Sending large number of vertices to the kernel

Hi everyone,

I am trying to send a very large number of vertices to the kernel. The kernel will do some computation on these, and send the result of the computations back. The vertices themselves will not be modified.

I know this is a simple task, but I’m a bit lost.

Should I store these n vertices as a vector of vectors with std::vector class? How would I then pass such a thing to the kernel?

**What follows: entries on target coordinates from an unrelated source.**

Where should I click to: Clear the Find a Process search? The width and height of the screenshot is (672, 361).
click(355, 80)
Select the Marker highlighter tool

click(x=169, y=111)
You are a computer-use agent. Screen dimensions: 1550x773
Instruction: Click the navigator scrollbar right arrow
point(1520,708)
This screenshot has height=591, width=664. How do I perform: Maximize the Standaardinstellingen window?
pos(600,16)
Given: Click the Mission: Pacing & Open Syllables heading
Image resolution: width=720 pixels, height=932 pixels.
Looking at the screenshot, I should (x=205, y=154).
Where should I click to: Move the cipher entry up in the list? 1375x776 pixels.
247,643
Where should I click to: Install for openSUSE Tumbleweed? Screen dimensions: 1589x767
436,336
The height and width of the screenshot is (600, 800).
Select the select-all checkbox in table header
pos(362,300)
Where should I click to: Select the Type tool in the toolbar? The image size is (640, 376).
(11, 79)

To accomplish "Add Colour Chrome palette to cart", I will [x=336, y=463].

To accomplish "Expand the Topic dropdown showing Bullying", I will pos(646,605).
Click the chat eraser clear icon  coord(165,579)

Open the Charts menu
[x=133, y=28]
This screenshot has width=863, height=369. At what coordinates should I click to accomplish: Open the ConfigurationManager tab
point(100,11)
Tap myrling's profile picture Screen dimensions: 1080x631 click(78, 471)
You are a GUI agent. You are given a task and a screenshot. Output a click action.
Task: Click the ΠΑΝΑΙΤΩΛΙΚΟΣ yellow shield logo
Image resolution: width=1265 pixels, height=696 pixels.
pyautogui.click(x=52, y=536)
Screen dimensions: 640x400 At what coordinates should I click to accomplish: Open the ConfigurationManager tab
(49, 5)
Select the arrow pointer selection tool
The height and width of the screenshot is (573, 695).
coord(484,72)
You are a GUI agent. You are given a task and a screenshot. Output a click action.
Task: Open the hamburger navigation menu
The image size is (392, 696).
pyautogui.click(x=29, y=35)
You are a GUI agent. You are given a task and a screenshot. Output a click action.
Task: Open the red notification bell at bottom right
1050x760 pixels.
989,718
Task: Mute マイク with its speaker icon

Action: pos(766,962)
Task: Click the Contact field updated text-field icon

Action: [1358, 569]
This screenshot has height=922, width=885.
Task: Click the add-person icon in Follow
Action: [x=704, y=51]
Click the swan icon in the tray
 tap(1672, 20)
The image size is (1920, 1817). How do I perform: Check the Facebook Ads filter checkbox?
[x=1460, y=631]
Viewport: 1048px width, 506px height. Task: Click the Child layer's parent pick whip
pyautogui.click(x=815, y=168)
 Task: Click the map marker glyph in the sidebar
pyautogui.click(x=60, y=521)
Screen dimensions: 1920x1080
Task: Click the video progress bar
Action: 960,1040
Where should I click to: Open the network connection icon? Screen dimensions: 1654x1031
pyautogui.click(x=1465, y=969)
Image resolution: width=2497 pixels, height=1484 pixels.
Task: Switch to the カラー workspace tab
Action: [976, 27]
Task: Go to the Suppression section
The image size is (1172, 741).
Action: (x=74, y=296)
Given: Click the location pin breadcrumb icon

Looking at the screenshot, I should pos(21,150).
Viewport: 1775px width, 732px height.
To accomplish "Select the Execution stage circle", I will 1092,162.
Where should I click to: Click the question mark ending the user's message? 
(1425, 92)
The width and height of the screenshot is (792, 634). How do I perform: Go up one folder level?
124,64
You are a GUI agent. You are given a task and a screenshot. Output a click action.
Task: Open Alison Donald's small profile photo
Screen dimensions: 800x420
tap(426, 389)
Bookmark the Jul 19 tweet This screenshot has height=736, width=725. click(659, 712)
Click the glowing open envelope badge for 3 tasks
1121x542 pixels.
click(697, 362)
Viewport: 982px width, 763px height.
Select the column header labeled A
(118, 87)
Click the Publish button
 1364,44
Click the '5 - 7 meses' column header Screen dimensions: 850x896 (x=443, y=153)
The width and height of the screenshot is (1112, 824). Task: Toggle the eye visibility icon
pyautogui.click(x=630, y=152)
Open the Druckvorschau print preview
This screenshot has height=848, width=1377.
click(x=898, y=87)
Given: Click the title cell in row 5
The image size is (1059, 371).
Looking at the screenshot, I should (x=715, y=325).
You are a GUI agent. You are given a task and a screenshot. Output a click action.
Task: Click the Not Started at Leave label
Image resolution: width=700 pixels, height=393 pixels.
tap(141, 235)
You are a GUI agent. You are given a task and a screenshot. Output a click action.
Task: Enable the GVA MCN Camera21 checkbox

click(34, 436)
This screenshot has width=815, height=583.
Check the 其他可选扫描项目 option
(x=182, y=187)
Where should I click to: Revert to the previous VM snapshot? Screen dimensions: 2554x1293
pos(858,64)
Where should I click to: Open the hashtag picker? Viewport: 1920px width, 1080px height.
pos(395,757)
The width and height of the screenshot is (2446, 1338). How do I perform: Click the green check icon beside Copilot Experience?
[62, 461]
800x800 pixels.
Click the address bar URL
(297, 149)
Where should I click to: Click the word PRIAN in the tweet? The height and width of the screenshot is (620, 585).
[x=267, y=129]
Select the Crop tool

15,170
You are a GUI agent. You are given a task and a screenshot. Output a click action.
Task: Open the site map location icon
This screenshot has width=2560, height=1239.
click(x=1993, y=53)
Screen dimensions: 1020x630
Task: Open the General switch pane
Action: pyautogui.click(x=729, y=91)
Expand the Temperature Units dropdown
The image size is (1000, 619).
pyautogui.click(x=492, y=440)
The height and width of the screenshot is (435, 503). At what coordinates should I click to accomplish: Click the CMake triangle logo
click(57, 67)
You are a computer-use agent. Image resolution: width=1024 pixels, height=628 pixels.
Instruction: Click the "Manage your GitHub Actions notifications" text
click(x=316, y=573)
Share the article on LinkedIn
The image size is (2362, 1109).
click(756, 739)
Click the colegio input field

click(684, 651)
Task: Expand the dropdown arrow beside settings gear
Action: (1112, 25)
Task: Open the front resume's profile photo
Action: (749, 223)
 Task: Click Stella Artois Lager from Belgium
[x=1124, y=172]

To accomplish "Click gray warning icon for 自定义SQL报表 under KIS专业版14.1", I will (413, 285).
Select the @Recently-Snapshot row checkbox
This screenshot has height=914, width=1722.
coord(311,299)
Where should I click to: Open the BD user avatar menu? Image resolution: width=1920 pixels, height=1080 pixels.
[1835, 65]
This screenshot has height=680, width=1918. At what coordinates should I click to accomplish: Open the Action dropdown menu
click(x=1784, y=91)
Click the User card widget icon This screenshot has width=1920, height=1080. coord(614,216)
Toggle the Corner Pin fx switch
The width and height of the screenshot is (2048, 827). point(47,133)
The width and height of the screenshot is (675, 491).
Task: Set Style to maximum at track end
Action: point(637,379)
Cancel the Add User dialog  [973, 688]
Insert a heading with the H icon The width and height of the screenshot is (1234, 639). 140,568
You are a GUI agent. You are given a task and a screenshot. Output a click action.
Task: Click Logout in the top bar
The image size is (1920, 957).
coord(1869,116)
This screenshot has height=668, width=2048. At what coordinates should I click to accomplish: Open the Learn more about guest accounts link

Or should I allocate the space with cudaMalloc3D or cudaMalloc3DArray, then fill in that block with the vertices created by float3 vertices = make_float3(x,y,z) ? Where would cudaMemcpy come in?

Or should I use vertex buffer objects?

Or some other technique that I haven’t mentioned, are any of these legit? What is the best way to do this?

Thanks so much!

Here’s a simple example of how you could do it:

int num_vertices;

// set num_vertices to however many vertices you have

size_t memsize = sizeof(float) * vertices;

float *h_x = (float *) malloc(memsize);

float *h_y = (float *) malloc(memsize);

float *h_z = (float *) malloc(memsize);

for (int i=0; i < num_vertices; i++) {

  // fill in entries of h_x, h_y, h_z

}

float *d_x, *d_y, *d_z;

CUDA_SAFE_CALL(cudaMalloc((void**) &d_x, memsize));

CUDA_SAFE_CALL(cudaMalloc((void**) &d_y, memsize));

CUDA_SAFE_CALL(cudaMalloc((void**) &d_y, memsize));

CUDA_SAFE_CALL(cudaMemcpy(d_x, h_x, memsize, cudaMemcpyHostToDevice));

CUDA_SAFE_CALL(cudaMemcpy(d_y, h_y, memsize, cudaMemcpyHostToDevice));

CUDA_SAFE_CALL(cudaMemcpy(d_z, h_z, memsize, cudaMemcpyHostToDevice));

// Now call your kernel passing in d_x, d_y, d_z

(I’ve used the CUDA_SAFE_CALL macro from cutil.h in the SDK (common/inc/cutil.h), which only checks for error codes if _DEBUG is #defined. Roll in your own error checking if required.)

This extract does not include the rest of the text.